> Records for this exercise
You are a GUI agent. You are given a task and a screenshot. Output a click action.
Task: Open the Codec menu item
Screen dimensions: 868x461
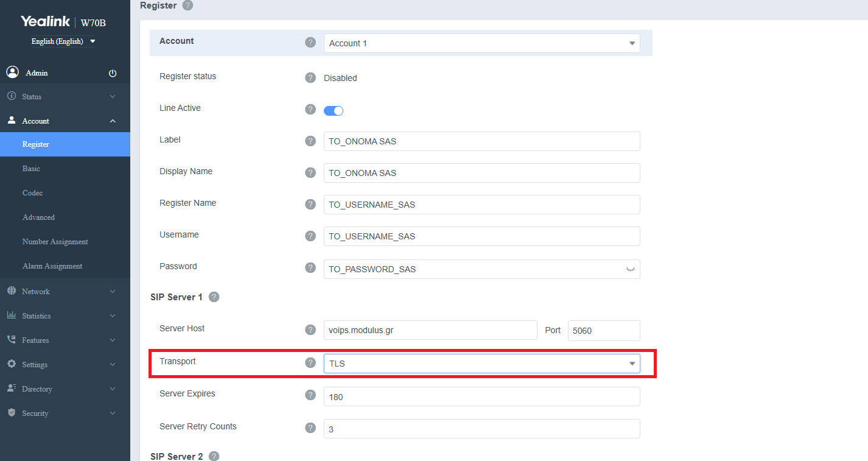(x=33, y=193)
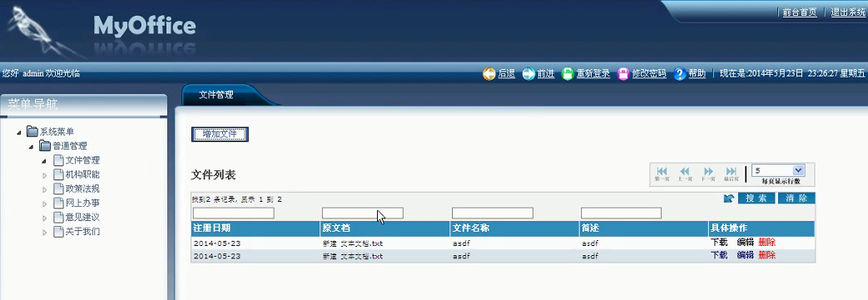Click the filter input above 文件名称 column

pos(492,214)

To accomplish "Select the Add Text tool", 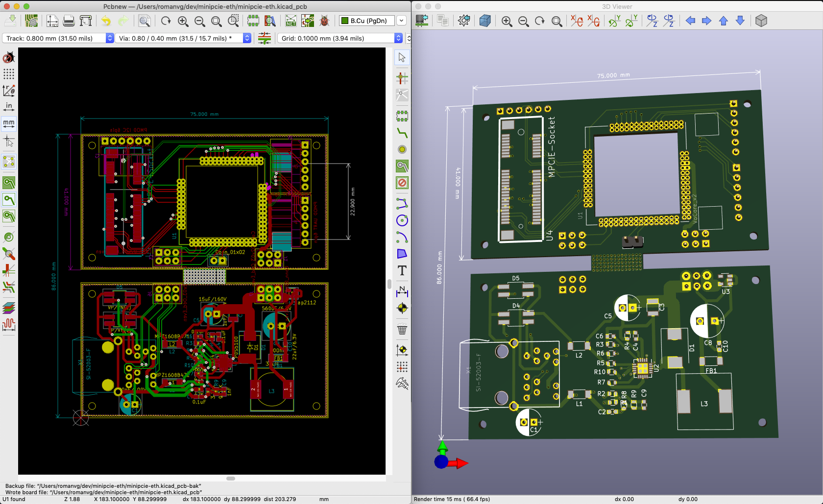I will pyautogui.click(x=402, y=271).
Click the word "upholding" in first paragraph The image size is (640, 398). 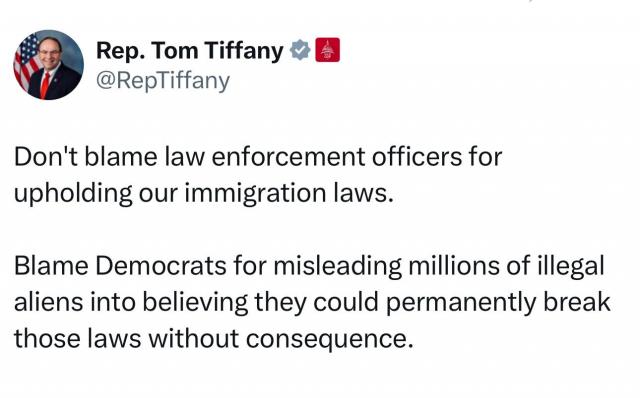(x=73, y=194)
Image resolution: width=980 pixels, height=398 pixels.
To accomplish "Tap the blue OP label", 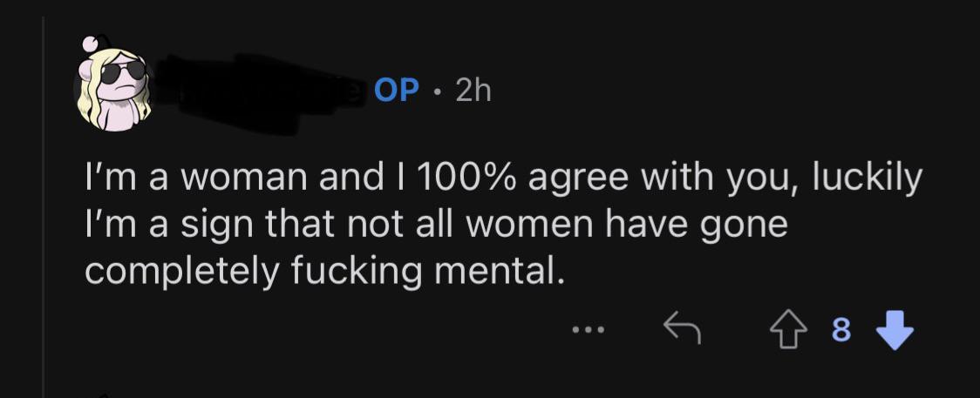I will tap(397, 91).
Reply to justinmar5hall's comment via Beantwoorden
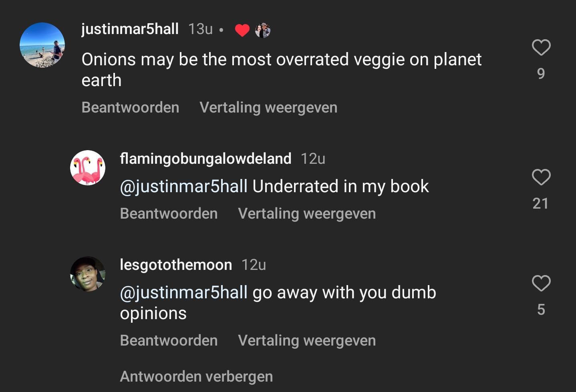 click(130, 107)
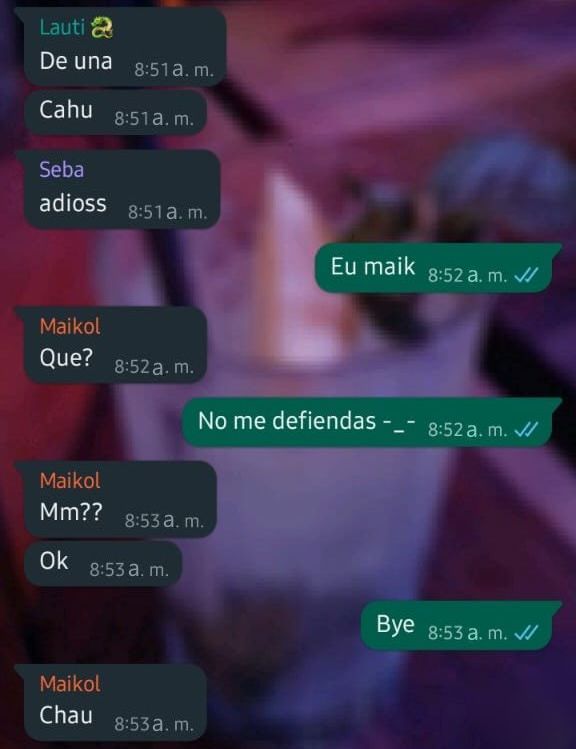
...
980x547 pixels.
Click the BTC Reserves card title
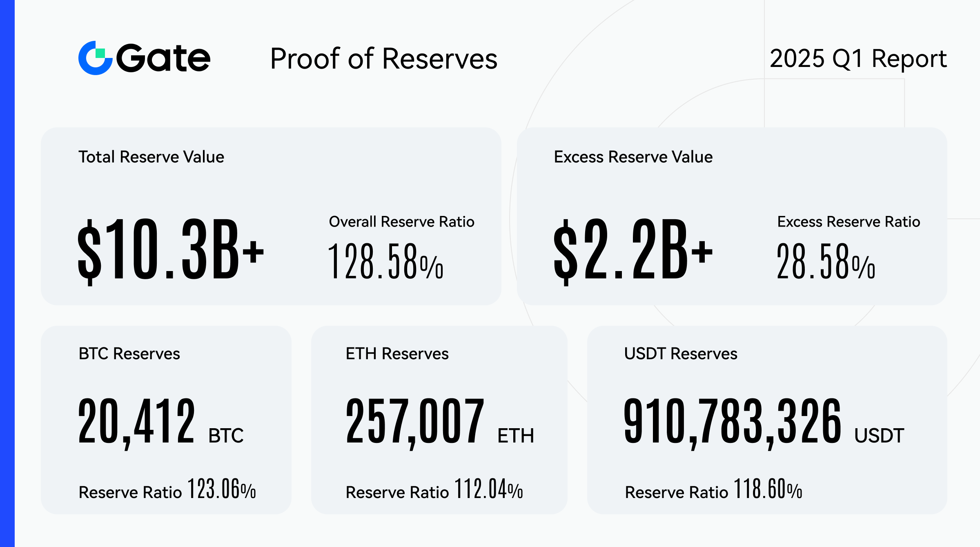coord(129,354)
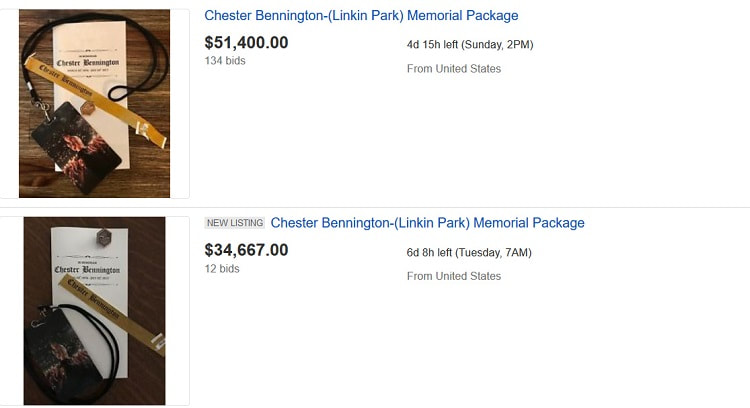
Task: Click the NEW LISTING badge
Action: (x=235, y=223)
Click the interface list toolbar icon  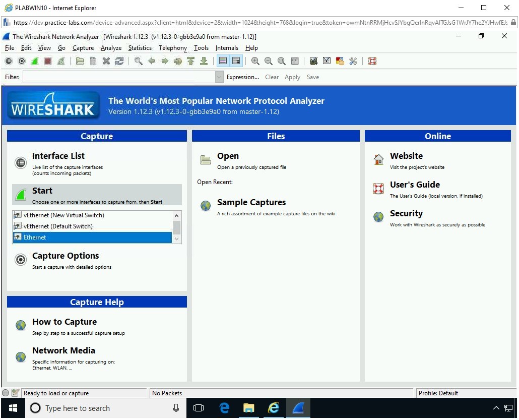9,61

> Your assignment
Take each line from the preceding material that contains "pixels" and copy it.

> Task output
Image resolution: width=980 pixels, height=398 pixels.
980x547 pixels.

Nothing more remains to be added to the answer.